Beyond this, there remains open opportunity in terms of content supply vs. demand. The dystopian genre garners high demand but there’s a low supply of content that meets this criteria in the marketplace, yet HBO’s adaptation of acclaimed video game The Last of Us and Netflix’s Korean drama Goodbye Earth will help fill this void in 2023. Similarly, the neo-noir, western, procedural and satire genres also draw significant demand while facing considerably less competition than traditional dramas and comedies. Content providers can build around these concepts to help address underserved markets. 

Conversely, streaming has provided a blueprint for broadcast in many ways. Specifically, Netflix’s French drama Lupin — which reached a peak U.S. demand of 14.22x in 2021 — offers a formula the Big Four can follow. 

The thriller is a retelling of the classic French story about Arsène Lupin, the world-famous gentleman thief and master of disguise. It’s a clever way of adapting familiar IP and concepts by modernizing it for contemporary audiences. By doing so, this also expands the potential reach of the IP (overall gender distribution for Lupin was 55.1% male, 44.9% female and was most popular among viewers born between 1992-1998). Rather than relying on the existing audience demographic, which broadcast has done without much change as it continues to tailor content to the same viewers, shows like Lupin can target new fans. 
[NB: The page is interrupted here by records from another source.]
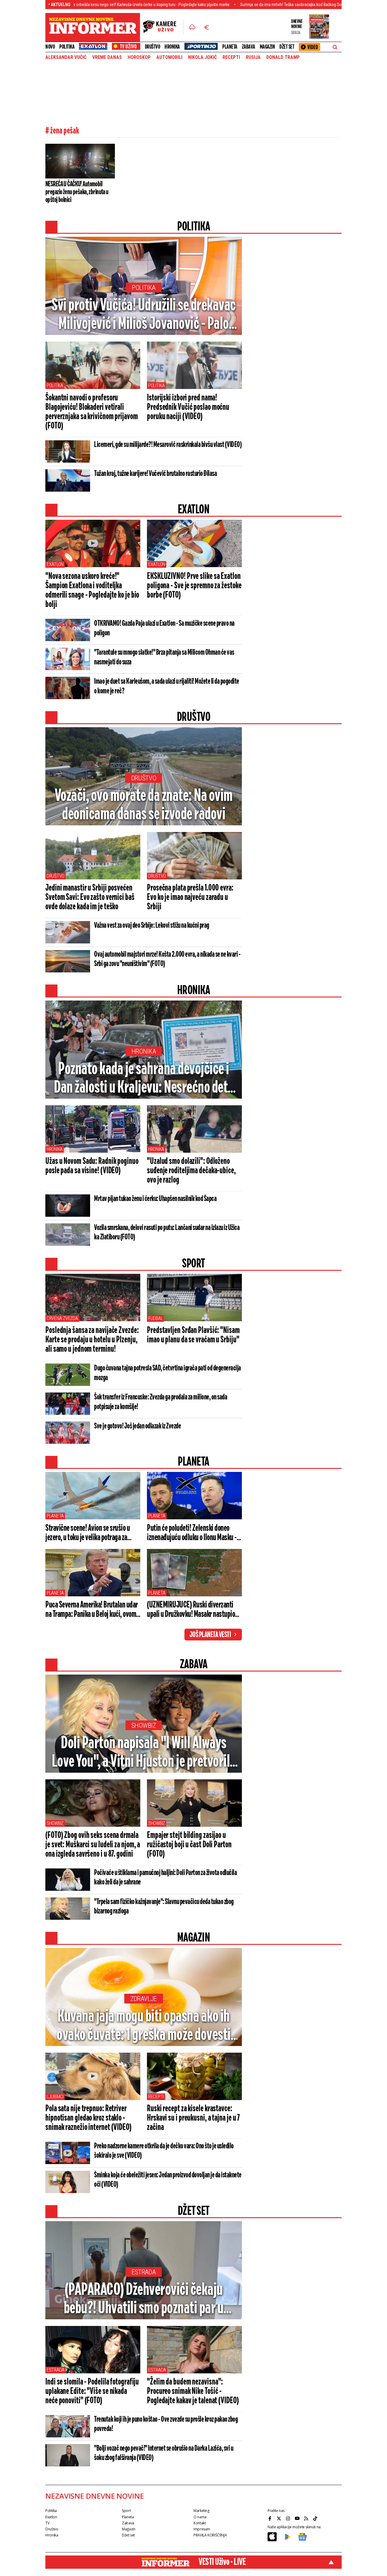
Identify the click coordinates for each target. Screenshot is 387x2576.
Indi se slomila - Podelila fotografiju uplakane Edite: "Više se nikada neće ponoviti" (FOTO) (92, 2391)
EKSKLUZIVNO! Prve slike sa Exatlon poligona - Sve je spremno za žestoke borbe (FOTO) (194, 586)
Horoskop (139, 57)
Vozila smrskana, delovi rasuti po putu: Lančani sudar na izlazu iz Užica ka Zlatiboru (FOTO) (166, 1232)
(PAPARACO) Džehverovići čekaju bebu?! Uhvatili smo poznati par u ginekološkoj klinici (144, 2300)
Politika (66, 47)
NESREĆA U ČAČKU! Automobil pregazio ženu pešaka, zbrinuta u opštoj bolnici (77, 192)
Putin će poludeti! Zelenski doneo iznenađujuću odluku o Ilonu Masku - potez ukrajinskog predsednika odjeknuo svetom (192, 1533)
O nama (200, 2517)
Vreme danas (107, 57)
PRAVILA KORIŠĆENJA (210, 2535)
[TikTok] (316, 2518)
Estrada (144, 2272)
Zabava (248, 47)
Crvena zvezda (62, 1318)
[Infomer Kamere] (163, 27)
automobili (169, 57)
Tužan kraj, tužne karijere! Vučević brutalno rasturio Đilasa (155, 474)
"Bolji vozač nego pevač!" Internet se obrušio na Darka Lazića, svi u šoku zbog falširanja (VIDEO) (163, 2453)
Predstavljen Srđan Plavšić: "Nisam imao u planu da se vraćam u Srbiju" (193, 1335)
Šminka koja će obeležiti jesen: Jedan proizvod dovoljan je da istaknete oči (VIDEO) (168, 2180)
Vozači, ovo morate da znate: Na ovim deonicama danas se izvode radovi (144, 805)
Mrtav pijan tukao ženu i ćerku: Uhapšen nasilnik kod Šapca (155, 1199)
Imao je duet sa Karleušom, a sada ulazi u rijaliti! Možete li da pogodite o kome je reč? (166, 686)
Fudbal (155, 1318)
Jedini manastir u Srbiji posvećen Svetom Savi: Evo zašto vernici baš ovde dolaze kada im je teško (90, 897)
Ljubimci (55, 2096)
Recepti (231, 57)
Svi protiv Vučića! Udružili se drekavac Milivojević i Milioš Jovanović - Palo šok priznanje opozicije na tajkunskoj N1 (143, 315)
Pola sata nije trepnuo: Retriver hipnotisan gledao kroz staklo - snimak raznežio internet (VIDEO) (88, 2118)
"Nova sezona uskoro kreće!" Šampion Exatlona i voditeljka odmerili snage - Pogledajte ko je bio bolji (92, 590)
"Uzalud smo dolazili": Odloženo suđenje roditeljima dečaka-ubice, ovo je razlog (191, 1171)
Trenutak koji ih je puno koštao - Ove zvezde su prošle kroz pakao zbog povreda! (166, 2424)
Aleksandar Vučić (65, 57)
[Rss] (307, 2518)
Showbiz (144, 1725)
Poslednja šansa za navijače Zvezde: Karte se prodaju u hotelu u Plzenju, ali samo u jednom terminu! (92, 1340)
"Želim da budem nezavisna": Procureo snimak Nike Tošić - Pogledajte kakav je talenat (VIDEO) (193, 2391)
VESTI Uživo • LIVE (222, 2562)
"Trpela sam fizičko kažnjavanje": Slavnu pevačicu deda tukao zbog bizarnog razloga (164, 1906)
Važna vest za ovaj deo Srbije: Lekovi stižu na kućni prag (151, 926)
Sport (126, 2510)
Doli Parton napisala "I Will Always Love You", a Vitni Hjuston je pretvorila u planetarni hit (144, 1753)
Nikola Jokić (202, 57)
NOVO (50, 47)
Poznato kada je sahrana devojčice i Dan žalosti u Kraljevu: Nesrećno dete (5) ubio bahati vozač (143, 1079)
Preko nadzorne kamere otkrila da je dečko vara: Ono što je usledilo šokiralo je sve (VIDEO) (164, 2151)
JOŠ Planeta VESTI (210, 1635)
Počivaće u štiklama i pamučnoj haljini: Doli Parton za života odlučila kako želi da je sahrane (165, 1877)
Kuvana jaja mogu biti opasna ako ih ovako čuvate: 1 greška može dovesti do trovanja (144, 2026)
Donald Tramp (283, 57)
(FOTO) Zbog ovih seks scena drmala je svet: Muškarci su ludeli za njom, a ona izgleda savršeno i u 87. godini (92, 1845)
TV (47, 2523)
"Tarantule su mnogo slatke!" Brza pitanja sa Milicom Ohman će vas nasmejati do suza (164, 657)
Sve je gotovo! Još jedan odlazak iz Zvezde (137, 1426)
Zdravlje (143, 1999)
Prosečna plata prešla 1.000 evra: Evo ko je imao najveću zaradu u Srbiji (190, 897)
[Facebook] (271, 2518)
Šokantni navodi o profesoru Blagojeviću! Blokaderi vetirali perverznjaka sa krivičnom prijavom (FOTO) (91, 412)
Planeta (229, 47)
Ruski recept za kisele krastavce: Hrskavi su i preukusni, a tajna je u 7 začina (193, 2118)
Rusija (253, 57)
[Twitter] (280, 2518)
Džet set (286, 47)
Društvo (152, 47)
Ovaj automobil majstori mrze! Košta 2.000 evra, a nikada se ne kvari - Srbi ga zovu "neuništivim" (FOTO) (167, 959)
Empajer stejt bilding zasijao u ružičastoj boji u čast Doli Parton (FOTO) (189, 1845)
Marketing (202, 2510)
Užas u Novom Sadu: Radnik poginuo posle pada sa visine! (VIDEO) (91, 1166)
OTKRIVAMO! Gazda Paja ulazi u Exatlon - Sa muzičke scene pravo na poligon (164, 628)
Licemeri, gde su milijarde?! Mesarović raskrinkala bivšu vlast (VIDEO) (168, 445)
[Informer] (192, 27)
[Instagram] (289, 2518)
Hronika (172, 47)
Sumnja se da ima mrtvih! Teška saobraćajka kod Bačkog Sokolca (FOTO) (235, 4)
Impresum (202, 2529)
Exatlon (55, 564)
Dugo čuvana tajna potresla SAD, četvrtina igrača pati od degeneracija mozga (167, 1373)
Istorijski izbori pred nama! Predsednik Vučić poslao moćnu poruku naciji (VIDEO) (188, 407)
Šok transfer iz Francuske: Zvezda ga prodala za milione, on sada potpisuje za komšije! (160, 1402)
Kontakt (200, 2523)
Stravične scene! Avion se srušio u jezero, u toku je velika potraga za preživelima (87, 1533)
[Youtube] (298, 2518)
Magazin (267, 47)
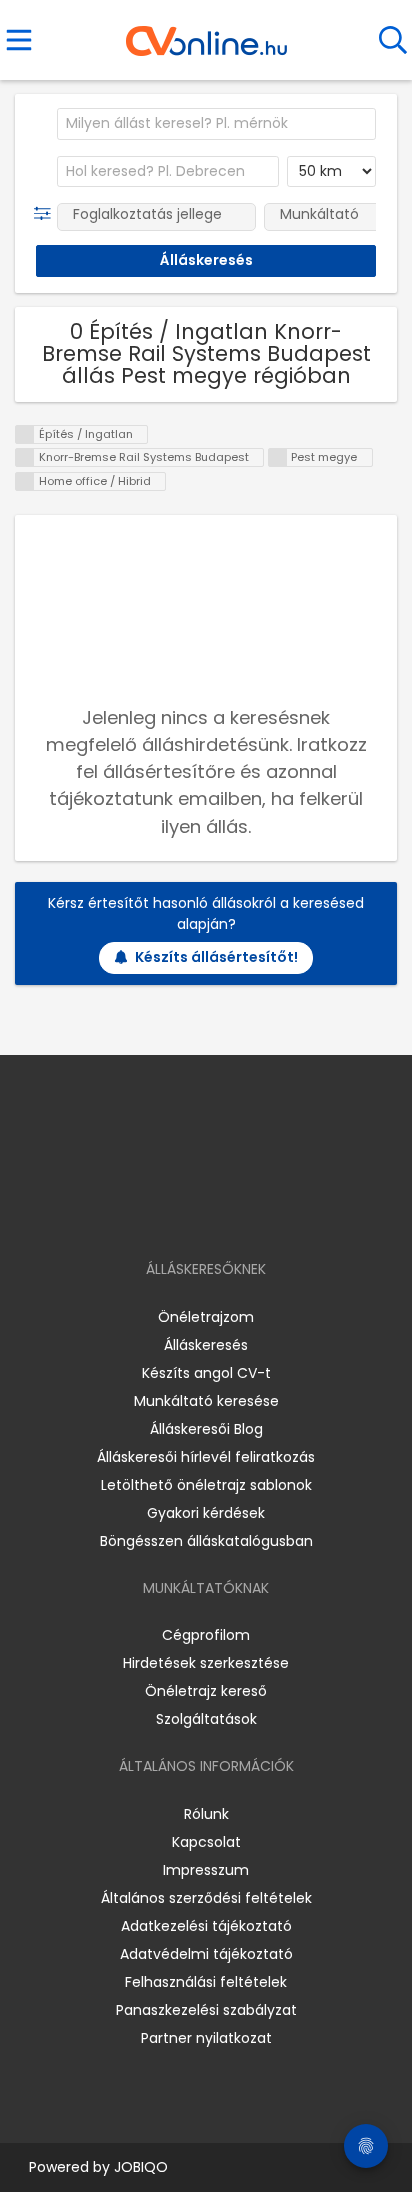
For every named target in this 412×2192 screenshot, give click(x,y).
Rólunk (206, 1814)
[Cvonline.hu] (206, 34)
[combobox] (216, 124)
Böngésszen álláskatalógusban (206, 1541)
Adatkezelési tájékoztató (206, 1926)
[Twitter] (256, 1211)
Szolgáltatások (206, 1719)
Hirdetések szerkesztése (206, 1663)
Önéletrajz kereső (206, 1691)
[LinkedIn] (226, 1211)
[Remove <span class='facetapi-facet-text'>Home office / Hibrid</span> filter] (25, 481)
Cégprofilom (206, 1635)
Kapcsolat (206, 1842)
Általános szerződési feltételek (206, 1898)
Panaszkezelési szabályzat (206, 2010)
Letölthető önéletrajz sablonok (206, 1485)
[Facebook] (160, 1211)
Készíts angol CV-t (206, 1373)
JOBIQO (141, 2167)
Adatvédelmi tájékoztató (206, 1954)
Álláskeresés (206, 1345)
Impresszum (206, 1870)
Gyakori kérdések (206, 1513)
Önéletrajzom (206, 1317)
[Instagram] (193, 1211)
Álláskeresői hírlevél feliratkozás (206, 1457)
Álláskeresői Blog (206, 1429)
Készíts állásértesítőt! (216, 957)
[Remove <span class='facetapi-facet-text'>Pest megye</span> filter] (278, 457)
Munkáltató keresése (206, 1401)
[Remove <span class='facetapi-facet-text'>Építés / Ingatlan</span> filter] (25, 434)
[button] (46, 214)
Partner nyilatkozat (206, 2038)
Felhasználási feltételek (206, 1982)
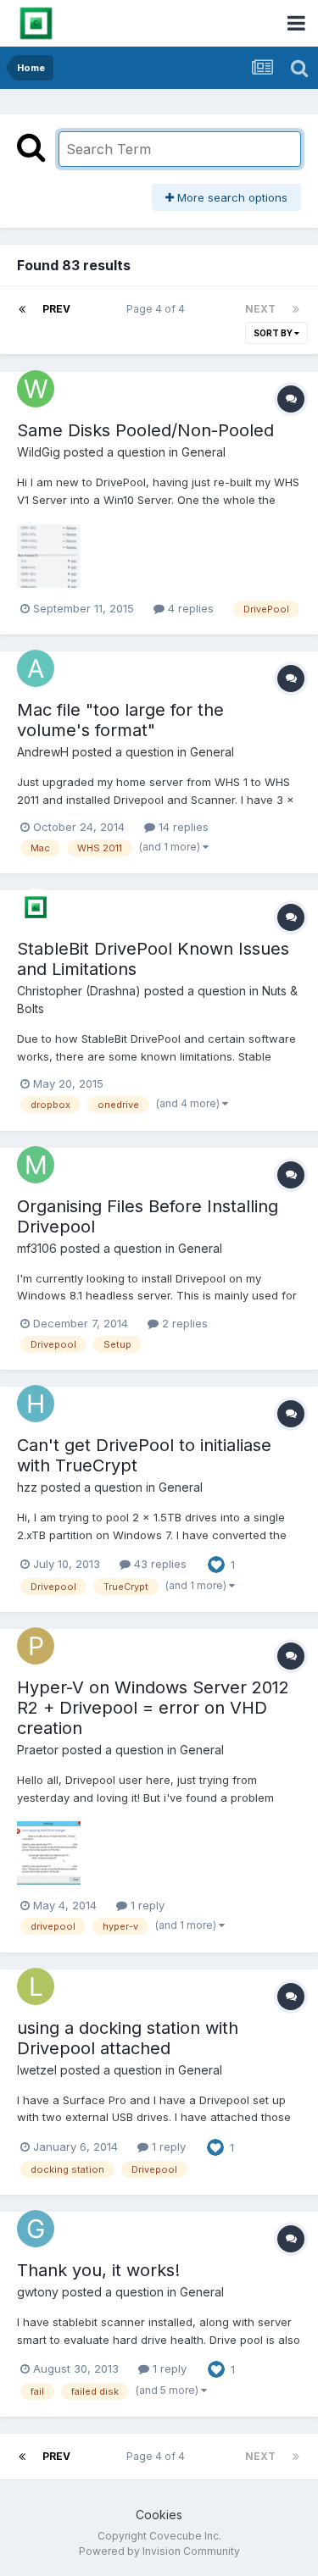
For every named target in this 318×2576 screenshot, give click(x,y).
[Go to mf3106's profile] (35, 1164)
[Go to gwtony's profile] (35, 2228)
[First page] (22, 309)
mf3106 (37, 1248)
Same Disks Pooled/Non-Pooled (145, 430)
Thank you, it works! (98, 2270)
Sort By (274, 333)
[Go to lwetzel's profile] (35, 1986)
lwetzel (37, 2070)
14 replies (182, 827)
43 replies (159, 1564)
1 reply (146, 1905)
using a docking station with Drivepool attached (127, 2038)
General (203, 452)
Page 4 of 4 (158, 308)
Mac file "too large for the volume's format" (120, 720)
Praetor (38, 1749)
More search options (230, 197)
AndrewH (43, 752)
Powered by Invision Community (159, 2551)
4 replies (189, 608)
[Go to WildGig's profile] (35, 388)
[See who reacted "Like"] (216, 1563)
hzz (27, 1487)
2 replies (183, 1323)
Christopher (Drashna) (79, 990)
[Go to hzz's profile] (35, 1403)
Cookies (159, 2514)
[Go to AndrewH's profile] (35, 668)
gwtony (38, 2292)
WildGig (38, 452)
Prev (56, 308)
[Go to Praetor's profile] (35, 1646)
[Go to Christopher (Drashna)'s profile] (35, 907)
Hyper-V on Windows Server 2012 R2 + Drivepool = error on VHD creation (153, 1707)
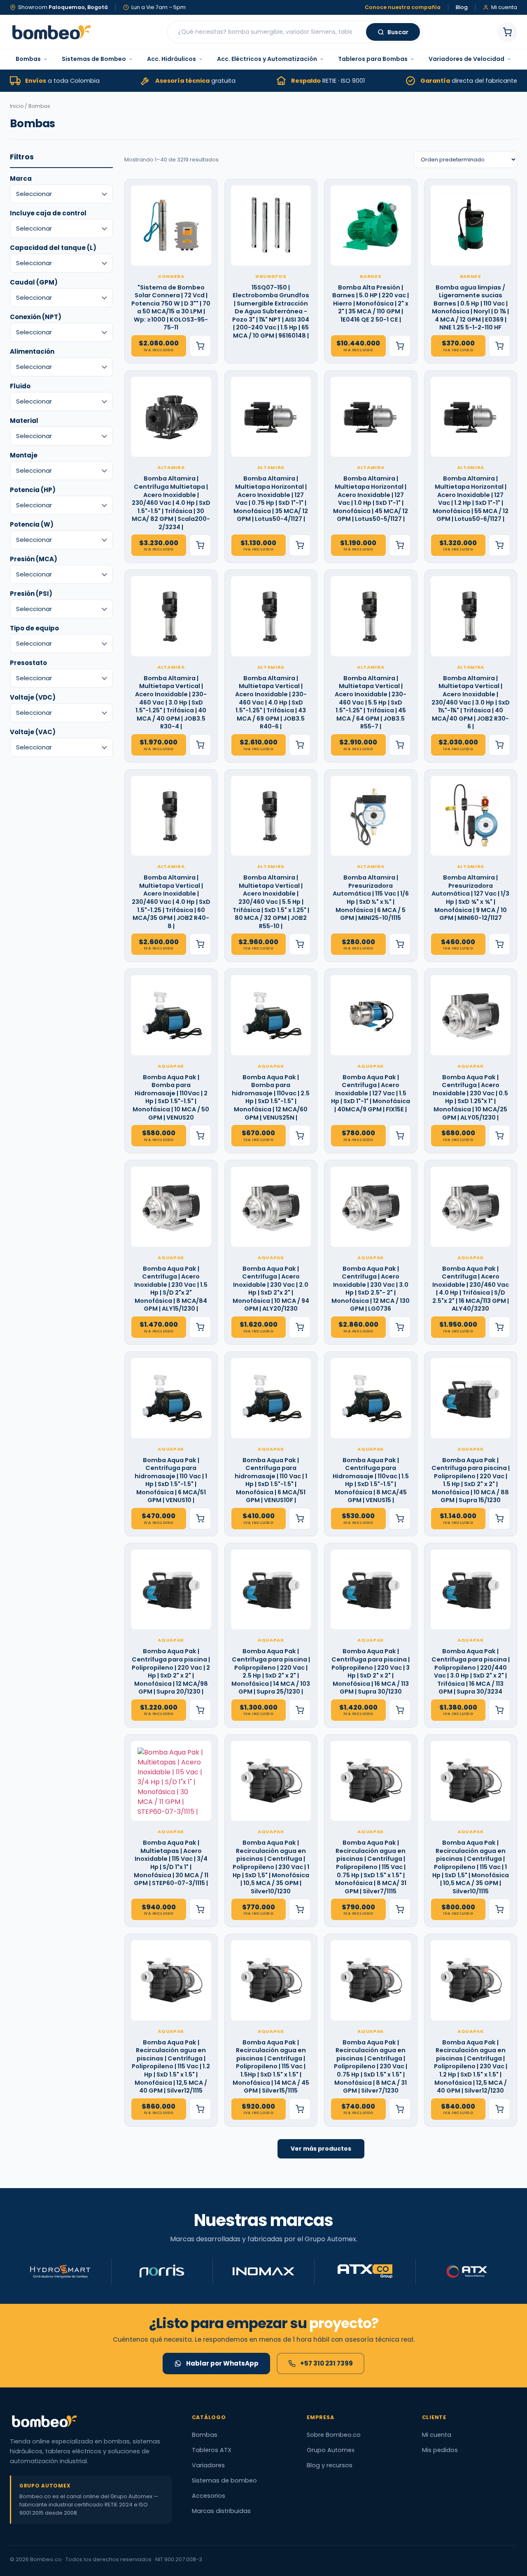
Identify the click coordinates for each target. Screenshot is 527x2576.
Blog (462, 7)
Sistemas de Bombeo (94, 59)
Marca (21, 178)
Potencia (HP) (33, 490)
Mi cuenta (436, 2435)
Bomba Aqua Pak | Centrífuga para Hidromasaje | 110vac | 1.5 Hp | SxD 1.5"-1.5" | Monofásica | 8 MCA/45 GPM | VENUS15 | (371, 1480)
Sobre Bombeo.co (334, 2435)
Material (24, 421)
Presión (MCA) (33, 559)
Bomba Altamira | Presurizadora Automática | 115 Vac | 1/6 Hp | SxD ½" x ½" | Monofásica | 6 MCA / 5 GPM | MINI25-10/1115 (371, 898)
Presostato (28, 663)
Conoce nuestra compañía (403, 7)
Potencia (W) (32, 524)
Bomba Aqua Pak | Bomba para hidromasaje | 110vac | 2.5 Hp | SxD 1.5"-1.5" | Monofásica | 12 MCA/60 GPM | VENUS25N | (271, 1097)
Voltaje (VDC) (33, 697)
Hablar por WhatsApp (222, 2363)
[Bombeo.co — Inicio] (51, 32)
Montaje (23, 455)
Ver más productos (321, 2148)
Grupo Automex (330, 2450)
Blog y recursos (329, 2465)
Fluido (20, 386)
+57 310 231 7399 (326, 2363)
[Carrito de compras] (507, 32)
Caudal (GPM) (34, 282)
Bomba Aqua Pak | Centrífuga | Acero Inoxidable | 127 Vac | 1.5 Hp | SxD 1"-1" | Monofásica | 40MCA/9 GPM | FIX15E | (370, 1093)
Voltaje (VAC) (33, 732)
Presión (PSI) (31, 593)
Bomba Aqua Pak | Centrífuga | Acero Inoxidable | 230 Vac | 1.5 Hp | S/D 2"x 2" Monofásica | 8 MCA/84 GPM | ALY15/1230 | (171, 1289)
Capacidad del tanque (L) (53, 248)
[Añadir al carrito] (200, 346)
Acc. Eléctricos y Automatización (267, 59)
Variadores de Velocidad (466, 59)
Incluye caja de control (48, 213)
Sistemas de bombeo (224, 2480)
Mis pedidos (440, 2450)
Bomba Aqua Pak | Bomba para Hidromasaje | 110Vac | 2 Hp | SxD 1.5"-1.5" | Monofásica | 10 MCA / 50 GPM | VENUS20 (171, 1097)
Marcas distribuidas (221, 2511)
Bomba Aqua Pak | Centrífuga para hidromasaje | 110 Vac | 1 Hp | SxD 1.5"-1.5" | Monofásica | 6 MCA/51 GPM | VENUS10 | (171, 1480)
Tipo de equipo (34, 628)
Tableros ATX (211, 2450)
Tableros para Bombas (373, 59)
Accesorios (208, 2496)
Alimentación (32, 351)
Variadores (208, 2465)
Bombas (28, 59)
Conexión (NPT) (35, 317)
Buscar (397, 32)
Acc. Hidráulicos (171, 59)
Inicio (16, 106)
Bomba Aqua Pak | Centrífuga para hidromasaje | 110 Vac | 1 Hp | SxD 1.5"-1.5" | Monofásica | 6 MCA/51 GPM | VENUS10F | (271, 1480)
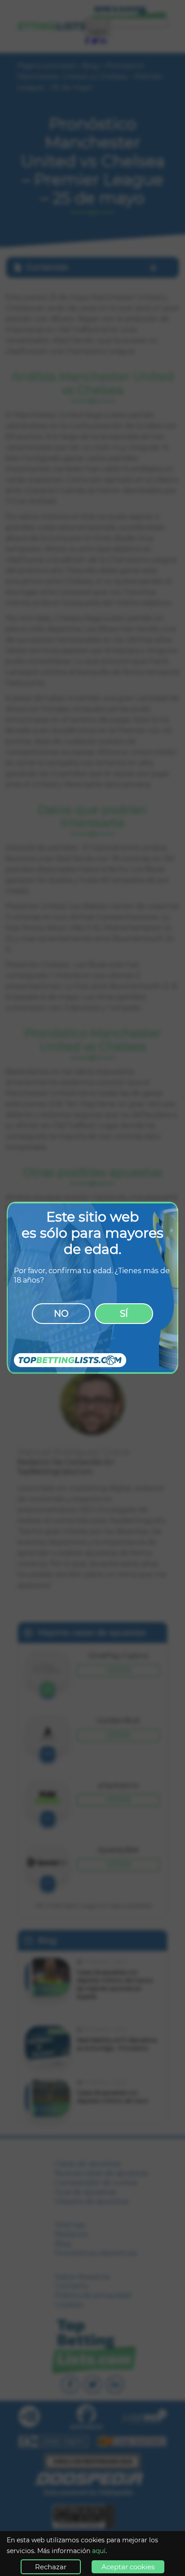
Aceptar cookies (127, 2567)
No (61, 1313)
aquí (99, 2551)
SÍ (124, 1313)
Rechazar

Creators George Kay and Francois Uzan built the show around a likable protagonist and charismatic lead in Omar Sy, giving it an enticing star-driven appeal. This is a breath of fresh air at a time in which broadcast has chased the highs of LOST by investing in ensemble dramas with multiple main characters for years while cable birthed the age of the unlikable protagonist over the last two decades (no one really wants to grab a beer with Tony Soprano or Walter White). Lupin is also a globetrotting four-quadrant fun that allows the series to travel well across overseas markets (a lively soundtrack helps), which can be key to a show’s overall financial performance.

Conclusion

Sitcoms and procedurals may not always elicit millions of hashtags from Film Twitter or dominate the Emmys discourse between critics. Law & Order and NCIS aren’t sexy in an era of blockbuster franchise IP featuring superheroes and Jedi. But broadcast content consistently appeals to broad audiences — at a fraction of the cost -- at a time when streamers are battling for every last subscriber in a hyper competitive market. Network titles are proven to fit well within the ad-supported format that is rapidly overtaking the OTT market. 

The ease of access these platforms provide are much-needed stepping stones for streaming exclusives hoping to be noticed as viewers are bombarded with more options than ever. And the strategic flexibility the proliferation of viewing platforms provides can be leveraged to maximize awareness and audience demand with a multi-pronged distribution effort. 

Broadcast TV may no longer be the dominant entertainment option, but the lessons the entire TV industry can learn from the medium remain valuable.